> [Short problem 1]
From the article on first-time buyer schemes, copy the passage between "5. You must" and "price cap (£300,000).", inclusive.
> [Short problem 2]
List every region in the England price cap table of the first-time buyer schemes article whose maximum property price is above £300,000.
> [Short problem 3]
Pick up the article on UK first-time buyer schemes and write what comes next after its final sentence.

> [Source text]

══════

Help to Buy and Other Government Schemes for First-Time Buyers in the UK

Help to Buy and Other Government Schemes for First-Time Buyers in the UK

1. Introduction to First-Time Buyer Schemes

The dream of owning a home is alive and well for many people across the UK, but taking that first step onto the property ladder can feel overwhelming—especially with rising house prices and the ever-changing landscape of mortgages. For first-time buyers, saving up for a deposit and finding an affordable property in today’s market can seem out of reach. Recognising these challenges, the UK government has introduced several schemes designed to make home ownership more accessible. From offering financial support to providing guidance on shared ownership, these initiatives are tailored to help first-time buyers overcome common obstacles. In this article, we’ll explore some of the most popular schemes, including Help to Buy, and explain how they work within the current UK housing market to support those eager to buy their very first home.

2. Help to Buy: Equity Loan Scheme

The Help to Buy: Equity Loan scheme has been a popular option for first-time buyers in England, aiming to make it easier to get onto the property ladder. Here’s a detailed look at how it works, who can apply, and its current status across the UK.

What Is the Help to Buy: Equity Loan?

The scheme allows first-time buyers to purchase a new-build home with just a 5% deposit. The government lends you up to 20% of the property value (or up to 40% in London), meaning you only need a 75% mortgage from a commercial lender (or 55% in London). This reduces your monthly repayments and makes homeownership more affordable.

Eligibility Criteria

  • You must be a first-time buyer (never owned a home before).
  • The property must be a new-build from a registered Help to Buy builder.
  • There are regional price caps for eligible properties (see table below).
  • You cannot use the scheme for buy-to-let or second homes.

Regional Price Caps (England)

Region Maximum Property Price
North East £186,100
North West £224,400
Yorkshire & The Humber £228,100
East Midlands £261,900
West Midlands £255,600
East of England £407,400
London £600,000
South East £437,600
South West £349,000

How Does It Work?

  1. You pay a minimum 5% deposit on a new-build home.
  2. The government lends you up to 20% (or 40% in London) as an equity loan.
  3. You secure a mortgage for the remaining amount.
  4. No interest is charged on the equity loan for the first five years. In year six, you pay 1.75%, which increases each year by inflation (CPI) plus 2%.
  5. You must repay the loan when you sell your home or after 25 years—whichever comes first. The amount repaid is based on the market value at that time.
Status Across the UK Nations

The Help to Buy: Equity Loan scheme closed for new applications in England as of October 2022. However, similar schemes remain available in Wales and Scotland under different terms and names:

  • Wales: Help to Buy – Wales is still running with its own eligibility rules and price cap (£300,000).
  • Scotland: First Home Fund and other shared equity schemes are offered but may have limited funding periods.
  • Northern Ireland: No direct equivalent; buyers may seek alternative government support like co-ownership schemes.

══════

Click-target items
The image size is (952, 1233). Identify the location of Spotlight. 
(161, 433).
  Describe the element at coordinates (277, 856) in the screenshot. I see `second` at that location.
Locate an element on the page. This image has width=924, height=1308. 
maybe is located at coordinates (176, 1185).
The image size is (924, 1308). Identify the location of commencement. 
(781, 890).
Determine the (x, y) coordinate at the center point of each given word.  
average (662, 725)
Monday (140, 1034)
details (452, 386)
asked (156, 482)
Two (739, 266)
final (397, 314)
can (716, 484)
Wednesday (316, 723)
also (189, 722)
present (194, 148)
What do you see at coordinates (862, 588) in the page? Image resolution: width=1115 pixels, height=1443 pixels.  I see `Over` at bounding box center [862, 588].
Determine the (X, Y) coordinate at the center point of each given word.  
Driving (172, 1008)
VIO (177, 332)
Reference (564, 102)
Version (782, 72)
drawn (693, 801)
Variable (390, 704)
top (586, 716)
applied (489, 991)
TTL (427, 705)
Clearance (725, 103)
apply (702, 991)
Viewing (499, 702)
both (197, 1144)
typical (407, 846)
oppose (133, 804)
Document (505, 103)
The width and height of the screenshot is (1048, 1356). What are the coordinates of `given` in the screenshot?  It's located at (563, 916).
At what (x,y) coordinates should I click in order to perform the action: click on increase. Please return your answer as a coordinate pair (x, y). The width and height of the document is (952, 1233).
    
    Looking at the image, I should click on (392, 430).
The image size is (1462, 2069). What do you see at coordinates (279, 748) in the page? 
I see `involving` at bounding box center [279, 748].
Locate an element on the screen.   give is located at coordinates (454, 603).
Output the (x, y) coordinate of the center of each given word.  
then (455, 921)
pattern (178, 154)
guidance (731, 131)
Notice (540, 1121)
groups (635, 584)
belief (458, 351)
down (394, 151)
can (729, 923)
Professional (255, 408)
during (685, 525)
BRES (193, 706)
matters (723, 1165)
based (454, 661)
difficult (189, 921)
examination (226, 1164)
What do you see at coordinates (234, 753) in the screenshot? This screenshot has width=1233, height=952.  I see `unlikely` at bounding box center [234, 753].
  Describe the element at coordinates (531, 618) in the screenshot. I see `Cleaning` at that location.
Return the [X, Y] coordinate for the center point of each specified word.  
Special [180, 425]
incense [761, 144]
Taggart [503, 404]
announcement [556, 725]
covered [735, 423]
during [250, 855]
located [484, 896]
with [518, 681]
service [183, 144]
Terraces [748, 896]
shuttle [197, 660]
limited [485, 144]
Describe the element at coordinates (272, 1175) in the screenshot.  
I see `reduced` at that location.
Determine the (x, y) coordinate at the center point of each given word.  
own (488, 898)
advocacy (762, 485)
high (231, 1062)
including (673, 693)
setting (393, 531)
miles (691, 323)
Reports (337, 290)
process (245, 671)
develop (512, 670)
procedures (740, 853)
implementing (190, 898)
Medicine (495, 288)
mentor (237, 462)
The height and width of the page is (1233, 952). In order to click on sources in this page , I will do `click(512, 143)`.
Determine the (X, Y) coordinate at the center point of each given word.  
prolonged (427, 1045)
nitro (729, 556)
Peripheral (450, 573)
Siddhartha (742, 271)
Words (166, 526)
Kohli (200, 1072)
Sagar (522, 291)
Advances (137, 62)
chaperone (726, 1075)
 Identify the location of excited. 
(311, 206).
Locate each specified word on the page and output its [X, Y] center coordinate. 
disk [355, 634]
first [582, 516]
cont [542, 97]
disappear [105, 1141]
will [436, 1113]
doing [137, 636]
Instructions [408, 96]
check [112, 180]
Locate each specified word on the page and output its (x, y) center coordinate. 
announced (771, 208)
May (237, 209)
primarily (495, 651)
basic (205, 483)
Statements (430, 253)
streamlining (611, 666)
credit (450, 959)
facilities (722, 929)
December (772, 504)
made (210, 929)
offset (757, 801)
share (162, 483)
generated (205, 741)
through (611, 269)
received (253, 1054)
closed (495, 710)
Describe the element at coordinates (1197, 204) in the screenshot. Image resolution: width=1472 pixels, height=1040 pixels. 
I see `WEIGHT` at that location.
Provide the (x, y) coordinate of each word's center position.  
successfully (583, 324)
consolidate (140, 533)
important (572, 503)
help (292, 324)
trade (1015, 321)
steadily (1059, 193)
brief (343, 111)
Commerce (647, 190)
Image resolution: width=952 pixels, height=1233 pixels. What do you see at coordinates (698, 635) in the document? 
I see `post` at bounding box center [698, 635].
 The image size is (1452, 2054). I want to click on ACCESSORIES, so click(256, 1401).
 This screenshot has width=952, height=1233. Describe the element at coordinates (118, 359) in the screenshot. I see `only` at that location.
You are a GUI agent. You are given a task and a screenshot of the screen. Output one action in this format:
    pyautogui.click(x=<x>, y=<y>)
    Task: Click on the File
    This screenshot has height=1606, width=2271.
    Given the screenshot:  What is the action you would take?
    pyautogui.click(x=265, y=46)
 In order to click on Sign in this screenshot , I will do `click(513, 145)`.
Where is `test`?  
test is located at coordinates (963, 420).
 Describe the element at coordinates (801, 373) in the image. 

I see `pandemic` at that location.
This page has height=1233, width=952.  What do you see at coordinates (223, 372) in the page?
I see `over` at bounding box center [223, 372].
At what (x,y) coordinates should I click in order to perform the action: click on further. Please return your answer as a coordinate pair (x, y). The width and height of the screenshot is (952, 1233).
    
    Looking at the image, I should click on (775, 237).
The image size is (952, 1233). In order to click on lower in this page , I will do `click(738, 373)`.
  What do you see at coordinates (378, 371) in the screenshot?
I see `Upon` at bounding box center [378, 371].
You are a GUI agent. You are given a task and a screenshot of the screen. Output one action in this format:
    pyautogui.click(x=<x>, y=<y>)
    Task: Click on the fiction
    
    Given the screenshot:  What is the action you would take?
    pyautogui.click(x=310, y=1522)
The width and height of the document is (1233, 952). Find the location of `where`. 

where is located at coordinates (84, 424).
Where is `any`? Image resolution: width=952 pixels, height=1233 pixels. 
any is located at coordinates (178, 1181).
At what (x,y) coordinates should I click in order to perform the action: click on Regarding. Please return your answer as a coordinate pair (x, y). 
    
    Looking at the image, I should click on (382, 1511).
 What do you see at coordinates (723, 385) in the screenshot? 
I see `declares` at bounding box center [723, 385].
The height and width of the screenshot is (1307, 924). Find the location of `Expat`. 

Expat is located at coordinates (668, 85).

══════

> [Written response 1]
5. You must repay the loan when you sell your home or after 25 years—whichever comes first. The amount repaid is based on the market value at that time.
Status Across the UK Nations

The Help to Buy: Equity Loan scheme closed for new applications in England as of October 2022. However, similar schemes remain available in Wales and Scotland under different terms and names:

  • Wales: Help to Buy – Wales is still running with its own eligibility rules and price cap (£300,000).

> [Written response 2]
East of England, London, South East, South West

> [Written response 3]
If youre thinking about using one of these schemes, always check the latest updates from your local government website as policies may change depending on funding and housing priorities.

Shared Ownership

3. Shared Ownership

Shared ownership is another popular government-backed scheme designed to help first-time buyers get onto the property ladder in the UK. With this option, you purchase a share of a home—usually between 25% and 75%—and pay rent on the remaining portion to a housing association. Over time, you have the opportunity to buy additional shares (a process known as ‘staircasing’), which can eventually lead to full ownership.

How Does Shared Ownership Work?

The scheme is available on new-build homes and some resales. You’ll need a deposit that’s typically 5-10% of the share you’re buying, not the entire property value. For example, if you’re purchasing a 50% share of a £300,000 home, your deposit could be as low as £7,500. You then secure a mortgage for your share and pay subsidised rent on the rest.

Pros of Shared Ownership

  • Lower deposit requirements make it accessible for those with smaller savings.
  • It’s possible to increase your ownership stake over time, at your own pace.
  • You can move into a property sooner compared to saving for a full deposit.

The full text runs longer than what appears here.